Former Town Hall, Port Glasgow
©2018 Gazetteer for Scotland

Former Town Hall, Port Glasgow

A seaport on the south side of the Firth of Clyde, Port Glasgow lies 20 miles (32 km) northwest of Glasgow. The second largest town in the Inverclyde Council Area, Port Glasgow is very much shaped by the topography of the steep slopes on which it lies and the Victorian tenement blocks stepping up-hill is a remarkable site.
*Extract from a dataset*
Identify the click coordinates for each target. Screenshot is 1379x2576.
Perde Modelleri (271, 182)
Originally known as Newark, following the purchase of Newark Bay as a harbour by the City of Glasgow in 1668, Port Glasgow was created as a parish in 1695 and the town was made a burgh of barony in 1775. Large ships which could not go up the then shallow Clyde stopped here, trading cargoes of cotton, hemp, iron, timber and tobacco. As the Clyde was deepened the port focused on shipbuilding. The first commercially successful steamship, The Comet was built here in 1812 to the designs of Henry Bell (1767 - 1830) and a replica was installed in the town centre in the 1970s. Perhaps the most famous yard was developed by William Lithgow (1854 - 1908), specialising in cargo ships. The English artist Sir Stanley Spencer (1891 - 1959) spent most of the Second World War observing work in the yard and produced a notable series of paintings known as Shipbuilding on the Clyde. In 2014, a steel-plate memorial to Spencer was unveiled on the site of Lithgow's yard which is now a car park for a DIY store. Today there is only one active shipyard, Fergusons, which specialises in North Sea oil-related vessels and car ferries.
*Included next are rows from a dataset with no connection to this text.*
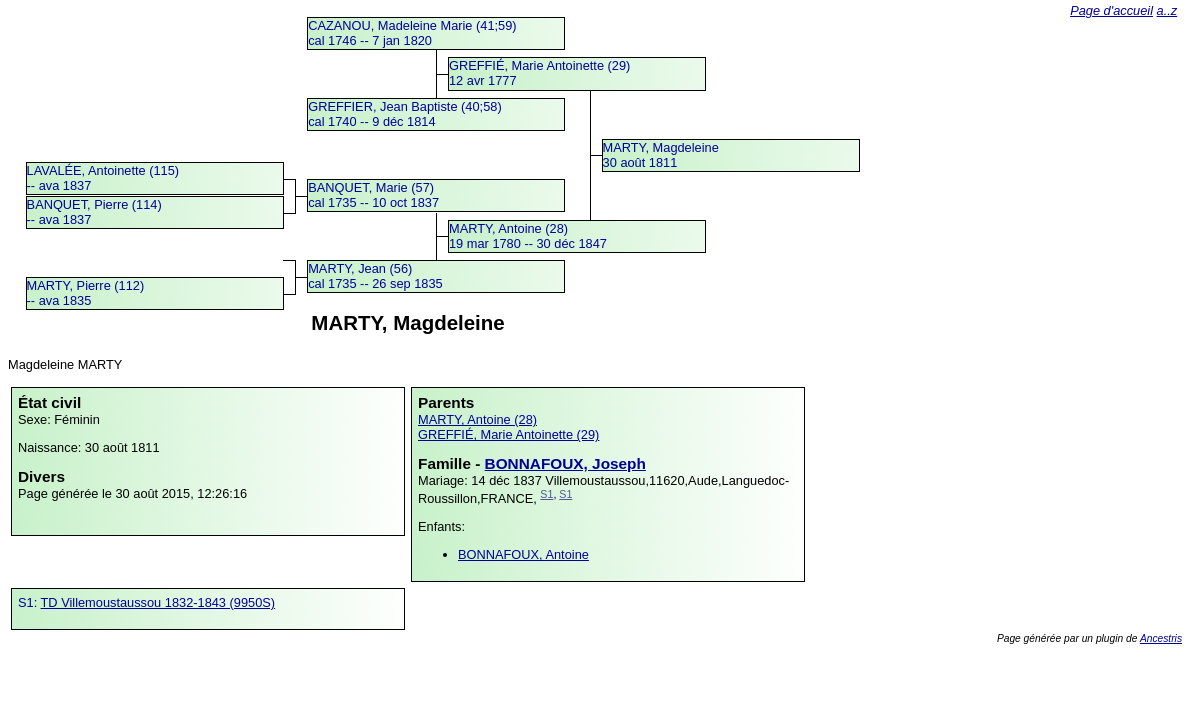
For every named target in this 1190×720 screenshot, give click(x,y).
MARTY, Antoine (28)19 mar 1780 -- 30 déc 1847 (528, 236)
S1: (29, 602)
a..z (1167, 10)
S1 (546, 494)
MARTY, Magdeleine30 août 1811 (661, 155)
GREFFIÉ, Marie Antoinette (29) (508, 434)
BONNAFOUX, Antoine (523, 554)
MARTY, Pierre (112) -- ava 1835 (86, 293)
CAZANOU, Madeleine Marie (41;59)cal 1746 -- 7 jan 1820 (412, 33)
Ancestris (1161, 638)
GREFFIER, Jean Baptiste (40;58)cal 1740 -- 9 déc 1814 (404, 114)
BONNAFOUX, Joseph (565, 463)
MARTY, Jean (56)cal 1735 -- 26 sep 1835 (375, 276)
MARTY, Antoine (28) (477, 419)
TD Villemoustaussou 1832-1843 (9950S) (158, 602)
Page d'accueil (1111, 10)
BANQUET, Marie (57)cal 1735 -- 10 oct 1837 (373, 195)
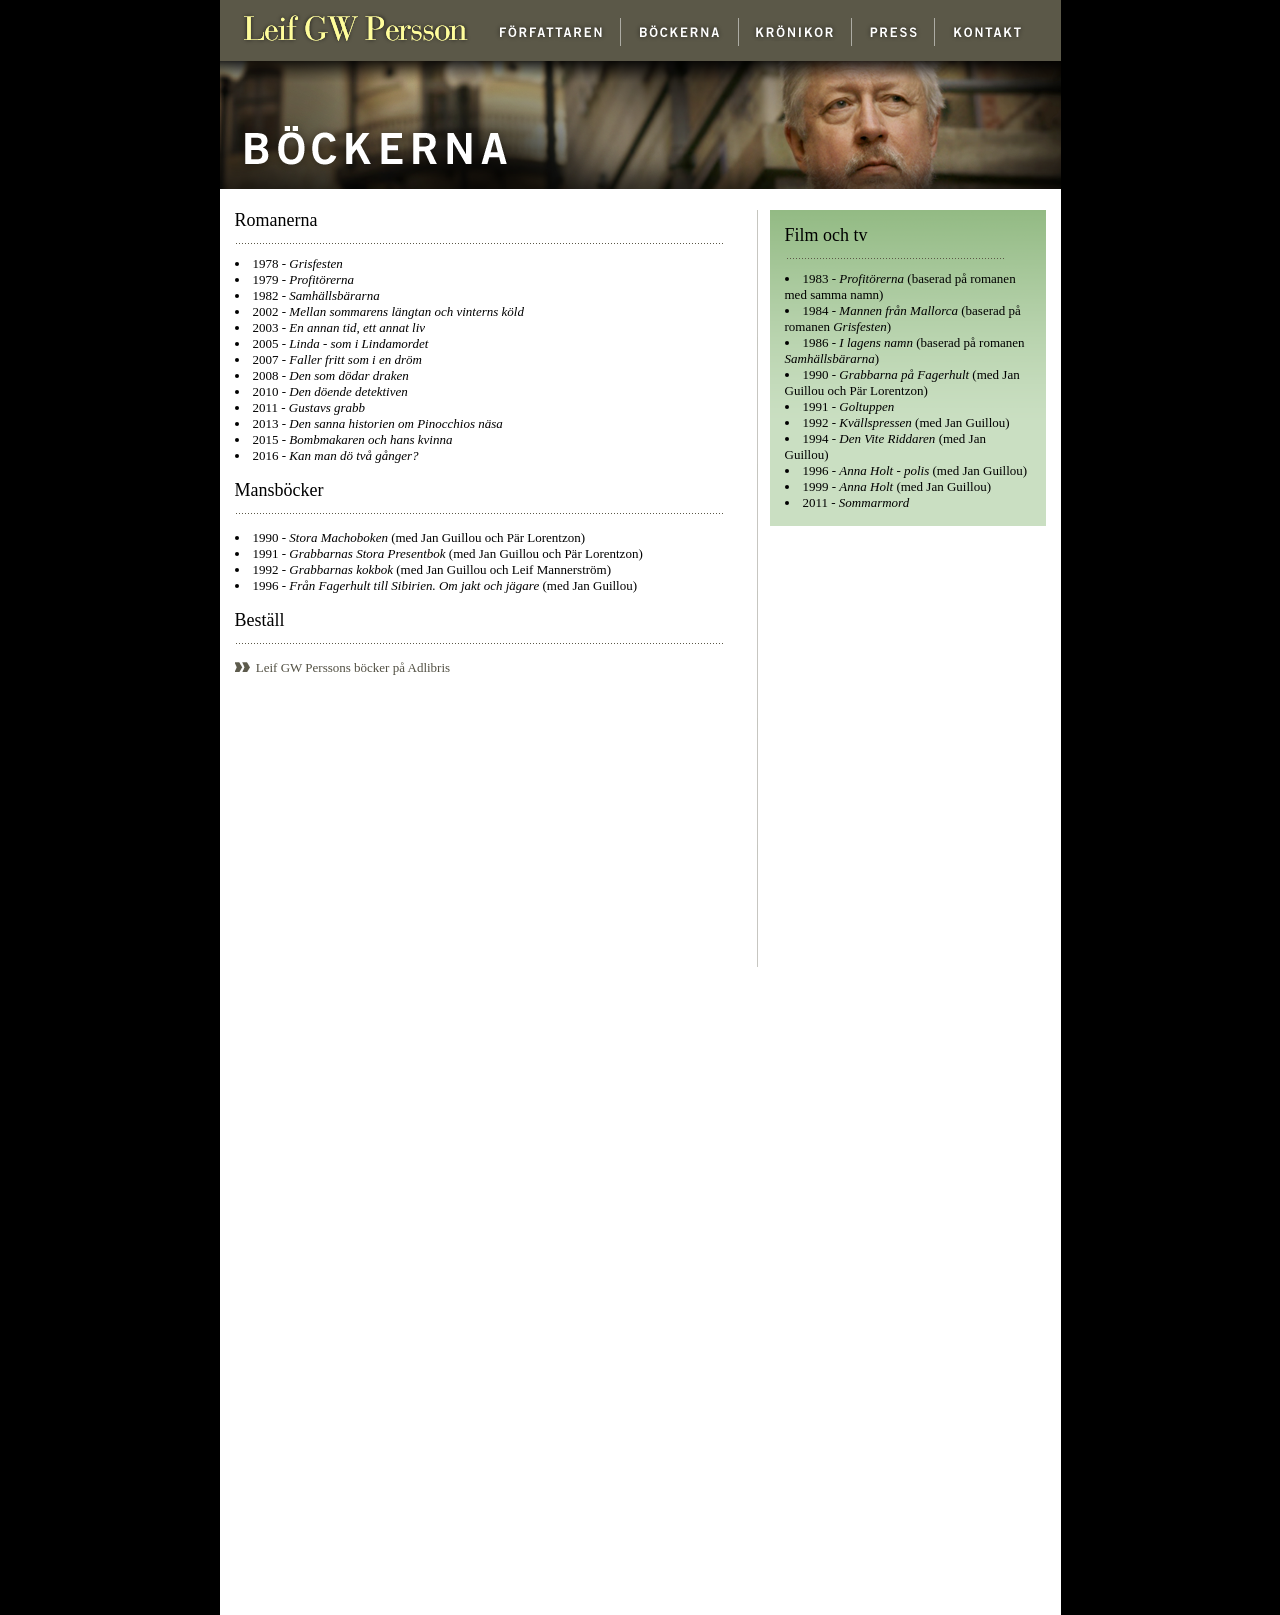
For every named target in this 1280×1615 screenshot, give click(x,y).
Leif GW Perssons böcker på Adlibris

The town has been subject to successive programmes of urban renewal, which have cleared away former shipyards and other industrial buildings to be replaced by Coronation Park, the dual-carriageway A8 road which now dominates the lower section of the town and the Gallagher Shopping Park. The A-listed Gourock Ropeworks was converted into luxury flats in 2006.

Notable features include Newark Castle (15th century, on the banks of the Clyde and home to the Maxwell family from the 16th century) and the grand Town Buildings, the symbol of a more affluent past, built in 1815 by David Hamilton (1768 - 1843). Parklea is an area of parkland located to the east of the town and managed by the National Trust for Scotland. Finlaystone House and Garden, also to the east of the town, extends to 4 ha (10 acres) and features woodland walks and play areas, all open to the public. Port Glasgow also benefits from an 18 hole golf course, two libraries and three railway stations; Port Glasgow, Woodhall and Bogston. Outlying districts include Bardrainney, Boglestone, Broadfield, Devol, Kelburn, Lilybank, Mid Auchinleck, Park Farm, Parkhill, Whitecroft and Woodhall.